Dunnin is a research director of a company that monitors superannuation performance and his super is invested in Australian and international equities. He considers superannuation a 60-year investment so the recent turmoil on global financial markets has not tempted him to switch from his fund of 75 per cent Australian shares and 25 per cent overseas equities. He has not altered his personal contributions since the credit crunch began unfolding about 13 months ago. “I’m sticking to my long-term super plan,” Dunnin says. “Finance markets will recover.” Dunnin says possibly topping up his partner’s superannuation is another viable investment strategy as she is working on a casual basis. Dunnin says negative super returns this year had interrupted strong gains of up to 20 per cent in previous years. “When you lose money, you think it’s the end of the world, but when you win, you forget about your losses,” Dunnin says,
Sharemarket veteran Michael Heffernan, of Austock, invests in Australian equities as he juggles his own personal portfolio and self-managed super fund. He says his super fund consists of Commonwealth, Westpac and St George Banks, BHP Billiton, Rio Tinto, Woodside Petroleum, Woolworths, Origin Energy, Bradken, Ausenco, CSL and Cochlear.
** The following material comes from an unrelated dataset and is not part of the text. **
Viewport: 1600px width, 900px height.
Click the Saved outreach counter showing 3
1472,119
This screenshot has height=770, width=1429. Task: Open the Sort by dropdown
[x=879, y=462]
He buys and sells stocks according to his outlook on future company performance and the economic conditions in global markets. He has offloaded ANZ and National Banks in response to rising bad debts, and WorleyParsons was sold as part of his 15 per cent rule. And that is, he sells a stock if the share price has fallen by more than 15 per cent from its most recent high point. He says: “I can always buy back a stock that I’ve sold if I feel a company is again offering good value. I’ve done that many times.” Heffernan says he has cash on the sidelines after trimming down his own personal portfolio to primarily BHP Billiton and Rio Tinto. He says is ready to buy more stock on signs of Wall St settling down, an improving global economy and investor sentiment.
Heffernan owns a home and investment property in Melbourne, but prefers sharemarket investing for building wealth. He says good quality stocks generally reward investors over time. And he likes the liquidity of the market as investments can generally be bought and sold quickly. Heffernan genuinely loves the sharemarket action and can easily recall the dates of momentous events here and overseas entwined with a myriad of market and stock statistics. He is a conservative investor who carefully considers risk. Heffernan says he buys stocks that are fundamentally sound, “well as far as you can tell in this environment”, and are proven performers. He says he focuses on stocks offering a solid earnings outlook, from multiple and reliable steams, attractive dividends on top of a relatively low price/earnings ratio. Companies with little or no debt and offering a high return on equity certainly appear on his radar.
Heffernan says well-managed companies with an enviable earnings and performance history generally recover from hostile times before going onto prosper in stronger economies. He says there are always bargain hunters, but particularly now as the share prices of many good companies have been punished in response to the credit crunch and negative global sentiment. “Most of the time, I am fully invested in the sharemarket,” Heffernan says.